Start of INFORMATION GIVEN
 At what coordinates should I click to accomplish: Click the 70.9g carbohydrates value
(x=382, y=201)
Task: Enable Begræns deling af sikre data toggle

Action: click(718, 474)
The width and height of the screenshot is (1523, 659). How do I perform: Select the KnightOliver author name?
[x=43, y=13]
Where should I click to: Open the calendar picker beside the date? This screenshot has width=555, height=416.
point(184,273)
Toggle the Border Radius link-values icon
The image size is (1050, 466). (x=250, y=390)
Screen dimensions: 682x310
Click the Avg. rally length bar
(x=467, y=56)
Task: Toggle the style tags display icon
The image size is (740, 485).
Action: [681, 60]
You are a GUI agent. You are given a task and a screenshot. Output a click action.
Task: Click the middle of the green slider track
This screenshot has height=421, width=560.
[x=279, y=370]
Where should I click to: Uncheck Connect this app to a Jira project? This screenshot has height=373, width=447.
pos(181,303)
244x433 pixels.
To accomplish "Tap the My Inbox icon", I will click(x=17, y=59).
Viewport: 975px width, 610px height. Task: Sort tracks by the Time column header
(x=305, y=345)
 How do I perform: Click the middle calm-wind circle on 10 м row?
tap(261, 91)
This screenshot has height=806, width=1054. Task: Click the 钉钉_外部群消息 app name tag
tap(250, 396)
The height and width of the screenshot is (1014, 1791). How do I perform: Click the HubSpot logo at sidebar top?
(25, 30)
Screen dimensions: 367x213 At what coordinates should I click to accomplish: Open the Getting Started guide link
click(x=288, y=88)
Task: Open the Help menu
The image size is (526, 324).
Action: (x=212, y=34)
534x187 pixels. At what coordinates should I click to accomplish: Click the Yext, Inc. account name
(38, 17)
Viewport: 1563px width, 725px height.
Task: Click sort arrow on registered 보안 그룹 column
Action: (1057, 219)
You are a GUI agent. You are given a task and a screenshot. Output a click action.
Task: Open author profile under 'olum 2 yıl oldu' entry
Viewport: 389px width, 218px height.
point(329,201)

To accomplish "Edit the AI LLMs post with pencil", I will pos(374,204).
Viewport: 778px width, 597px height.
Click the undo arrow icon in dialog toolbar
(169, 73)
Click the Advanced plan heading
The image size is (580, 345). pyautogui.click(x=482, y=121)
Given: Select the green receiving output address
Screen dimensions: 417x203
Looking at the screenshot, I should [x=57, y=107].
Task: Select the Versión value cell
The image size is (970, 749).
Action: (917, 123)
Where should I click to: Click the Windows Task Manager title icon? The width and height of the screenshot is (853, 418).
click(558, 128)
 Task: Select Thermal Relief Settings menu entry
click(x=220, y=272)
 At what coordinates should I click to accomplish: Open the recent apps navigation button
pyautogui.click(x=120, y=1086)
End of INFORMATION GIVEN
TO DO —
Produce a word-for-word restatement of all the records.

ANSWER SECTION —
 At what coordinates should I click to accomplish: Click the 70.9g carbohydrates value
(x=382, y=201)
Task: Enable Begræns deling af sikre data toggle

Action: click(718, 474)
The width and height of the screenshot is (1523, 659). How do I perform: Select the KnightOliver author name?
[x=43, y=13]
Where should I click to: Open the calendar picker beside the date? This screenshot has width=555, height=416.
point(184,273)
Toggle the Border Radius link-values icon
The image size is (1050, 466). (x=250, y=390)
Screen dimensions: 682x310
Click the Avg. rally length bar
(x=467, y=56)
Task: Toggle the style tags display icon
The image size is (740, 485).
Action: [681, 60]
You are a GUI agent. You are given a task and a screenshot. Output a click action.
Task: Click the middle of the green slider track
This screenshot has height=421, width=560.
[x=279, y=370]
Where should I click to: Uncheck Connect this app to a Jira project? This screenshot has height=373, width=447.
pos(181,303)
244x433 pixels.
To accomplish "Tap the My Inbox icon", I will click(x=17, y=59).
Viewport: 975px width, 610px height. Task: Sort tracks by the Time column header
(x=305, y=345)
 How do I perform: Click the middle calm-wind circle on 10 м row?
tap(261, 91)
This screenshot has height=806, width=1054. Task: Click the 钉钉_外部群消息 app name tag
tap(250, 396)
The height and width of the screenshot is (1014, 1791). How do I perform: Click the HubSpot logo at sidebar top?
(25, 30)
Screen dimensions: 367x213 At what coordinates should I click to accomplish: Open the Getting Started guide link
click(x=288, y=88)
Task: Open the Help menu
The image size is (526, 324).
Action: (x=212, y=34)
534x187 pixels. At what coordinates should I click to accomplish: Click the Yext, Inc. account name
(38, 17)
Viewport: 1563px width, 725px height.
Task: Click sort arrow on registered 보안 그룹 column
Action: (1057, 219)
You are a GUI agent. You are given a task and a screenshot. Output a click action.
Task: Open author profile under 'olum 2 yıl oldu' entry
Viewport: 389px width, 218px height.
point(329,201)

To accomplish "Edit the AI LLMs post with pencil", I will pos(374,204).
Viewport: 778px width, 597px height.
Click the undo arrow icon in dialog toolbar
(169, 73)
Click the Advanced plan heading
The image size is (580, 345). pyautogui.click(x=482, y=121)
Given: Select the green receiving output address
Screen dimensions: 417x203
Looking at the screenshot, I should [x=57, y=107].
Task: Select the Versión value cell
The image size is (970, 749).
Action: (917, 123)
Where should I click to: Click the Windows Task Manager title icon? The width and height of the screenshot is (853, 418).
click(558, 128)
 Task: Select Thermal Relief Settings menu entry
click(x=220, y=272)
 At what coordinates should I click to accomplish: Open the recent apps navigation button
pyautogui.click(x=120, y=1086)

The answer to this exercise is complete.